• ISTRUZIONI DEI COMPITI
(1) Nell'articolo su Andrea Soldi, quale condanna ha deciso la Corte d'Appello di Torino per lo psichiatra e i tre agenti della polizia municipale?
(2) Trasforma in un elenco puntato il paragrafo dell'articolo su Andrea Soldi che comincia con "La storia di una morte che non doveva esserci", mantenendo i fatti principali.
(3) Elenca tutte le persone chiamate per nome nell'articolo su Andrea Soldi.

• DOCUMENTO DI ORIGINE
Il mondo di Andrea, che non doveva morire per un Tso

Esce nelle librerie “Noi due siamo uno”, viaggio dentro uno degli episodi più incomprensibili degli ultimi anni. Con il diario, ritrovato dopo la sua morte, di Andrea Soldi: testimonianza lucida e personale dall’universo della schizofrenia

Il mondo di Andrea, che non doveva morire per un Tso

La storia di una morte che non doveva esserci, il travaglio di una famiglia di fronte agli interrogativi della malattia psichica, la straordinarietà di un diario che ci permette di entrare nell’interiorità, sorprendentemente lucida, di un uomo diventato improvvisamente fragile. Nelle pagine di “Noi due siamo uno” (di Matteo Spicuglia, Add editore, in uscita domani, 14 aprile) troviamo molto più del racconto di un doloroso fatto di cronaca. Il protagonista si chiama Andrea Soldi e per la sua morte la Corte d’Appello di Torino ha di recente condannato ad un anno e sei mesi di reclusione (omicidio colposo) lo psichiatra e i tre agenti della polizia municipale che nell’agosto 2015 lo sottoposero ad un trattamento sanitario obbligatorio. Quel TSO a seguito del quale trovò la morte. Era malato di schizofrenia, Andrea, ma non aveva mai manifestato forme di violenza: non era pericoloso insomma, né per sé, né per gli altri, e semplicemente quel giorno le cose non sarebbero dovute andare come sono andate. Una ricostruzione puntuale e dettagliata, quella che apre il libro e che come un colpo al cuore ti catapulta subito in presa diretta in quel giorno d’estate torinese, in piazza Umbria, sulla panchina che Andrea Soldi aveva scelto come la sua seconda casa, e sulla quale passava ore intere. Era indifferentemente il luogo dove i pensieri lo assalivano e dove trovava conforto, il posto dove i suoi sapevano di poterlo sempre trovare, l’angolo di città in cui suo papà Renato gli si sedeva a fianco, aspettando che lui, Andrea, gli rispondesse al saluto e parlasse con lui. In quelle prime sette pagine e mezzo, veniamo a sapere tutto ciò che di essenziale la cronaca e il dibattimento processuale hanno chiarito: è una vicenda che “entra nella coscienza di tutta la città” e che a quanti la leggono per la prima volta appare quasi inverosimile, come se davvero non possa essere possibile che tutto ciò che è stato sia potuto accadere davvero.

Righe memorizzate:
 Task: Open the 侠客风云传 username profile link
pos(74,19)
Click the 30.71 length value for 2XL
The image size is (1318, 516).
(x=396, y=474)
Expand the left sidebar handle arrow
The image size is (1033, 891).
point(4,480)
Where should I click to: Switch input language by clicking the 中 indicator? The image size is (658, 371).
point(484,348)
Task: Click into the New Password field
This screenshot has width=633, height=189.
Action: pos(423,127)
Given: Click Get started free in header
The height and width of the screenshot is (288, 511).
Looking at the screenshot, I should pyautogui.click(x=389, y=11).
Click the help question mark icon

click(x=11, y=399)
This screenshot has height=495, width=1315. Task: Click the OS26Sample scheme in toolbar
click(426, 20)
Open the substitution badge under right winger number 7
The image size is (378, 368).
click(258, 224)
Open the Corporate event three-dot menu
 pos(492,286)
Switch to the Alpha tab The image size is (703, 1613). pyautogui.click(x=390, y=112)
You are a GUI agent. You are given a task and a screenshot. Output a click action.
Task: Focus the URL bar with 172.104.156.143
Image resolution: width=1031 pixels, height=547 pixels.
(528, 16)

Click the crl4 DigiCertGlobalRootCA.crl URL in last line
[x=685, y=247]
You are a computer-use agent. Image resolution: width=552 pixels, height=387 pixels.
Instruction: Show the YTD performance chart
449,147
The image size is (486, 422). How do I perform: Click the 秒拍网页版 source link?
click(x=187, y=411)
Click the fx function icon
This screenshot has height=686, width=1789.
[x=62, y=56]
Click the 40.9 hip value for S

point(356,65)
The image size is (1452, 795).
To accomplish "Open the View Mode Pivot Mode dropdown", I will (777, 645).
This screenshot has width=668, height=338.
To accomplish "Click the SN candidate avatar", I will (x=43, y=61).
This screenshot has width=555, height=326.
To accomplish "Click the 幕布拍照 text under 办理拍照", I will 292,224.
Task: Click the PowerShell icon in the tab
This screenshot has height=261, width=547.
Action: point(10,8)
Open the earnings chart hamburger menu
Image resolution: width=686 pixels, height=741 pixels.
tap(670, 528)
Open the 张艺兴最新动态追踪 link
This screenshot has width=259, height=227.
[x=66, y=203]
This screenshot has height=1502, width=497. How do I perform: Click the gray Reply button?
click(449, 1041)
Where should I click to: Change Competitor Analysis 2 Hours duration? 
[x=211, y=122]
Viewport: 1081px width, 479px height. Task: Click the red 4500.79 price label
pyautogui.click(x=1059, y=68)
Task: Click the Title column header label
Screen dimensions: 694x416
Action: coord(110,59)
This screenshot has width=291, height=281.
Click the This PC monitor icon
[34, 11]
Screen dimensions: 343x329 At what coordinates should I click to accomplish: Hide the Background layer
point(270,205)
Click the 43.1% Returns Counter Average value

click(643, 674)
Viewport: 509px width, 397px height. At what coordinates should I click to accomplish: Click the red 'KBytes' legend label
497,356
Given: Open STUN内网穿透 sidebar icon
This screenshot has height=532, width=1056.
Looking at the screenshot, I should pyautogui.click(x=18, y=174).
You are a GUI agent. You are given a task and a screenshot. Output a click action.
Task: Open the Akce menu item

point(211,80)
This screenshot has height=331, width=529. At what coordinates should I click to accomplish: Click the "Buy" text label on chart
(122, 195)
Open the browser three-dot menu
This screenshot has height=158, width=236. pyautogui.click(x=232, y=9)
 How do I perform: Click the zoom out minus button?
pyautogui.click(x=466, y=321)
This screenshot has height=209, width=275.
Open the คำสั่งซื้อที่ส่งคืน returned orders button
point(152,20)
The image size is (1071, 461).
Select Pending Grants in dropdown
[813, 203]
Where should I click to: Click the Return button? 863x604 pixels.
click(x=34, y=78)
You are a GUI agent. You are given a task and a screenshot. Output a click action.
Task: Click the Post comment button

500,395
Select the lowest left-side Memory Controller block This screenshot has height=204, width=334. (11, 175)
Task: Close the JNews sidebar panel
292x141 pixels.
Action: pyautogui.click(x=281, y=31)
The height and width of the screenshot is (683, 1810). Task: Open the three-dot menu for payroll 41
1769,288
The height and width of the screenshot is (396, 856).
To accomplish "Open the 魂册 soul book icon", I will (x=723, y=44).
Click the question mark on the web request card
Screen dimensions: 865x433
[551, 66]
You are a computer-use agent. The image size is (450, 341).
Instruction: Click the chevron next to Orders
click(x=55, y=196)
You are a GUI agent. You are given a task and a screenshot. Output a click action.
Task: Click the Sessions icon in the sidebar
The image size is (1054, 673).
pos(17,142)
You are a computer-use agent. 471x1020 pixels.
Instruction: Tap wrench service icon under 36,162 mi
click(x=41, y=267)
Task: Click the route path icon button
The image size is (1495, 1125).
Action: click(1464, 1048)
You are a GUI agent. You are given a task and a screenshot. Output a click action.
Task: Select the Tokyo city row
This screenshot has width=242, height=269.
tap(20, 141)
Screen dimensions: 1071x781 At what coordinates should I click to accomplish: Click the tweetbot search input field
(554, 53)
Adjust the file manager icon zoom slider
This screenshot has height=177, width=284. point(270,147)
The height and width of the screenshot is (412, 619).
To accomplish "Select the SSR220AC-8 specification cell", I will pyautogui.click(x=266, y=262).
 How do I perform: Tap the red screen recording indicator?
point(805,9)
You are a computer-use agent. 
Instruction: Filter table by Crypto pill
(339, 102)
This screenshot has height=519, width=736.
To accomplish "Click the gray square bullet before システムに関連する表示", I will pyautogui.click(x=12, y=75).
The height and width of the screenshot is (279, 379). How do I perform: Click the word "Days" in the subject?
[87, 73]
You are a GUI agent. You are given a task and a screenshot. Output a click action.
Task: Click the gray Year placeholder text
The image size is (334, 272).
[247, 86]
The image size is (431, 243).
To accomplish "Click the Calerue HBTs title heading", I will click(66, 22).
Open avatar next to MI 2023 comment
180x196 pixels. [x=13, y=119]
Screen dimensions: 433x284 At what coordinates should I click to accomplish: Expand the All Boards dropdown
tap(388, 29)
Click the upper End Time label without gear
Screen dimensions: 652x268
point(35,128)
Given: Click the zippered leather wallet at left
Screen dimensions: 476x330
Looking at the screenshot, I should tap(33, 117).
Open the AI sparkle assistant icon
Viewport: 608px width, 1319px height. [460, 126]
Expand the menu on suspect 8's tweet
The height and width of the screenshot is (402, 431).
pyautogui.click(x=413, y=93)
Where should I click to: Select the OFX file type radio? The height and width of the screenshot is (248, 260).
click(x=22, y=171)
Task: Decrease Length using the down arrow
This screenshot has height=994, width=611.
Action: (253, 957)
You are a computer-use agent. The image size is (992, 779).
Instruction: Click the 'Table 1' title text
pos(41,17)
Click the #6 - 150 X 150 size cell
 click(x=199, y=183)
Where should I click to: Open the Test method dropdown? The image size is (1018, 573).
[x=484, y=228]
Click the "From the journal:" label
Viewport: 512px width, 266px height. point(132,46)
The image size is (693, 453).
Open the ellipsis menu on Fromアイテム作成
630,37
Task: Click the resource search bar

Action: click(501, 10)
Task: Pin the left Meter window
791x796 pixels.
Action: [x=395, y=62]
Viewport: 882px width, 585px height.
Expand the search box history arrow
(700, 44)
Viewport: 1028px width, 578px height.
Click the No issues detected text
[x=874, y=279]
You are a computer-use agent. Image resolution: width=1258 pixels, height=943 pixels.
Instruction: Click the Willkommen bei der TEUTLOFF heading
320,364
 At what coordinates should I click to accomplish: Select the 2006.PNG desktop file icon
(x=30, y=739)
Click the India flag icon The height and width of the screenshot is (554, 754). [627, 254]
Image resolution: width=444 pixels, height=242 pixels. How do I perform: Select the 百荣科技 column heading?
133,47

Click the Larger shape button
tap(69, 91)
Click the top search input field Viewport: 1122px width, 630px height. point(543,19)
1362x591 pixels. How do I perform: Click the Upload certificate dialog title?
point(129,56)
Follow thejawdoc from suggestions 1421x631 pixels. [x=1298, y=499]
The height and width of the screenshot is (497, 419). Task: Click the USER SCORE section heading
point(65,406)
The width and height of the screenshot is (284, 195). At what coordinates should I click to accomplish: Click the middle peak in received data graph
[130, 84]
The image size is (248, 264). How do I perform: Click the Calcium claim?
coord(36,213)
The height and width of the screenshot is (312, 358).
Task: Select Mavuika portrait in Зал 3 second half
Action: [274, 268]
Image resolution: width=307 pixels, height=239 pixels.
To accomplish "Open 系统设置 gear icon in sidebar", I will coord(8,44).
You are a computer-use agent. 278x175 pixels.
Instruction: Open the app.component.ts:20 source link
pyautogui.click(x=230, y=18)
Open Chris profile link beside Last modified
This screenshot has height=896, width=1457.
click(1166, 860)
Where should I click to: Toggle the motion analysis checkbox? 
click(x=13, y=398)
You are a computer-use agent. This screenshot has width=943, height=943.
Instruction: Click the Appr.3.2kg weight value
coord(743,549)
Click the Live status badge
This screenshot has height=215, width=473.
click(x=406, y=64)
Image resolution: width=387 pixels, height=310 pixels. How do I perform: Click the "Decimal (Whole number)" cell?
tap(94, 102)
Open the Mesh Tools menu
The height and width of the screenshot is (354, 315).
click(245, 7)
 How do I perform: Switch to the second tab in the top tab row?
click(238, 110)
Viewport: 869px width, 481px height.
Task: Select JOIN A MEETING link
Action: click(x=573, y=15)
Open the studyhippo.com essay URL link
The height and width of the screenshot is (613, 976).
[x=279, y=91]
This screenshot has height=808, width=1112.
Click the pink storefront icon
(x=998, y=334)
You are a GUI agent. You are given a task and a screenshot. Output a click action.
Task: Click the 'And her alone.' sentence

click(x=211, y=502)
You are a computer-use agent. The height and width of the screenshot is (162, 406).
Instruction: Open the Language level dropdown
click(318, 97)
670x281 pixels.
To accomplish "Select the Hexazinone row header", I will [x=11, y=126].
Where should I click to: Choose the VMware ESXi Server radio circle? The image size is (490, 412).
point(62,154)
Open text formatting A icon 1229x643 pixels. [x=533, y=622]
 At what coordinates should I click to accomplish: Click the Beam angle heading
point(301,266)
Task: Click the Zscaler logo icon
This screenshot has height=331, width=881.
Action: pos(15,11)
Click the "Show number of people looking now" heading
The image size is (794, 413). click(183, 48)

• SOLUZIONI PER COMPITO
(1) Un anno e sei mesi di reclusione per omicidio colposo.

(2)
- Il libro "Noi due siamo uno" di Matteo Spicuglia (Add editore) esce il 14 aprile. Racconta la morte di Andrea Soldi e il travaglio della sua famiglia davanti alla malattia psichica. Contiene anche il diario di Andrea.
- La Corte d'Appello di Torino ha condannato a un anno e sei mesi di reclusione per omicidio colposo lo psichiatra e i tre agenti della polizia municipale. Nell'agosto 2015 lo sottoposero al TSO in seguito al quale morì.
- Andrea era malato di schizofrenia, ma non aveva mai manifestato violenza e non era pericoloso né per sé né per gli altri.
- Il libro si apre con una ricostruzione dettagliata di quel giorno in piazza Umbria, a Torino. Andrea era sulla panchina dove passava ore intere e dove il padre Renato gli si sedeva accanto.
- Le prime sette pagine e mezzo riportano ciò che la cronaca e il processo hanno chiarito, una vicenda che appare quasi inverosimile.

(3)
- Andrea Soldi
- Matteo Spicuglia
- Renato, il padre di Andrea